Hasta ahora, Enrique Anrubia (Valencia, 1975) era el autor de varios libros de ensayo relacionados con la especialidad en la que ejerce como profesor: antropología filosófica. En ellos, se ha acercado a una interpretación de fenómenos humanos tales como el dolor o la soledad en el contexto de la cultura contemporánea. Ahora vuelve a publicar un libro que supone una novedad en su trayectoria, dado que por primera vez se adentra en el terreno de la literatura. Lo hace con este sugerente Todas las palabras del mundo (Bookman), un volumen que reúne poesía, narración y pensamiento a partes desiguales, pues se trata de una obra que se fue gestando a medida que los textos surgían de la pluma de su autor.
En las páginas que sirven de introducción al libro, Enrique Anrubia nos pone sobre la pista acerca de la intención que le ha movido a escribir: «Lo bueno de lo bello es que también puede ser verdadero. Y yo no sé si estos textos son suficientemente bellos, pero creo que son verdaderos. Y porque creo que cuando los escribí eran verdaderos, lo intenté hacer de la forma más cuidada de la que he sido capaz, sin esperar aplauso, ni beso ninguno de nadie y en ningún momento. Tampoco ahora, en el momento de su publicación». No encontramos aquí, pues, una pretensión distinta a la de ofrecer un libro que sirva de compañía y disfrute al lector, la misma compañía y disfrute que ha debido de experimentar su autor mientras lo componía. Esta declaración de intenciones, deudora de una modestia de la que no hay por qué sospechar, nos proporciona un buen motivo para encarar la lectura de Todas las palabras del mundo desde el ángulo más ventajoso posible.
Escribir la reseña de un libro en el que se dan cita géneros diversos implica un problema: hay que encontrar algún elemento a partir del cual deducir un sentido que unifique la obra. Por mi parte, creo haberlo hallado en algo que me parece evidente, y es que es una sola mirada la que atraviesa sus páginas. Es una mirada que sabe contemplar el mundo como si lo viera por primera vez, imbuido de un sentimiento que es mezcla de gratitud y candor, de deslumbramiento y fe, de ironía y nostalgia. Es la mirada de alguien que se desplaza sobre la superficie de los días maravillado de que todo sea como es, igual que un niño atento a todos esos pormenores que a los adultos nos pasan desapercibidos; pero, al mismo tiempo, es la mirada de un adulto capaz de contemplar el envés de una realidad plagada de aristas y rugosidades, herida por la conciencia del paso del tiempo y el dolor por las pérdidas irreparables.

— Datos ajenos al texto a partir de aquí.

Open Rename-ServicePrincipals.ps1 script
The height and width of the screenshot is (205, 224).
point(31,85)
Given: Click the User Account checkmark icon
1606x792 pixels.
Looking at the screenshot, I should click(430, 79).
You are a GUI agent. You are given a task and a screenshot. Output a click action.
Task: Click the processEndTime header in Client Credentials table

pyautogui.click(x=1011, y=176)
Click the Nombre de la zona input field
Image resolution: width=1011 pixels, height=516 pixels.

Es esta tensión íntima, sabiamente mantenida a lo largo del libro, lo que evita que éste derive hacia un tono limítrofe con lo naif. Hay ingenuidad, pero en el sentido más noble del término, es decir, un modo de contemplar que se esmera en la valoración de lo bello y lo bueno y, en consecuencia, defiende que el saldo de la vida es nítidamente positivo. Y también hay lugar para el escepticismo —siempre desprovisto de amargura— hacia las poses grandilocuentes, las palabras hinchadas, los ademanes vacíos.
A lo largo de Todas las palabras del mundo, Enrique Anrubia demuestra que es capaz de congelar en una imagen la esencia de un sentimiento, el fervor de un amor, el milagro de la amistad, el agridulce aroma de la añoranza. Las palabras sencillas, coloquiales, contienen un mensaje hondo: «Y todas las noches de aquella semana, en el porche y a la fresca, en una mesita, mi amigo encendía su pipa y yo mis cigarros, y hablábamos hasta las doce y el mundo tenía sentido». Los reproches, en las contadas ocasiones en que aparecen, suelen ser hacia uno mismo: «¿En qué momento dejé de maravillarme de que los limoneros florezcan, que las flores diminutas e insignificantes de mis vecinos inundasen de perfumes mis paseos a su lado? ¿Cuándo dije “basta”? No recuerdo que lo dijera».
El libro se lee como una invitación a ser conscientes del don y la maravilla que es la vida y, al mismo tiempo, como una exhortación a no dejar que nuestro paso por la tierra se nos escape sin haber apurado su sustancia. La mirada de Anrubia es celebratoria, poética, imaginativa, casi nunca ensimismada, siempre abierta a un horizonte de encuentro con el otro y con lo Otro. La introspección se transforma en anhelo de pureza y ofrenda de gratitud. El misterio y la plenitud del mundo —parece sugerirnos el autor— no reside en los grandes abismos del pensamiento, sino en el asombro y la simplicidad que se agazapan, a diario, bajo la piel misma de las cosas.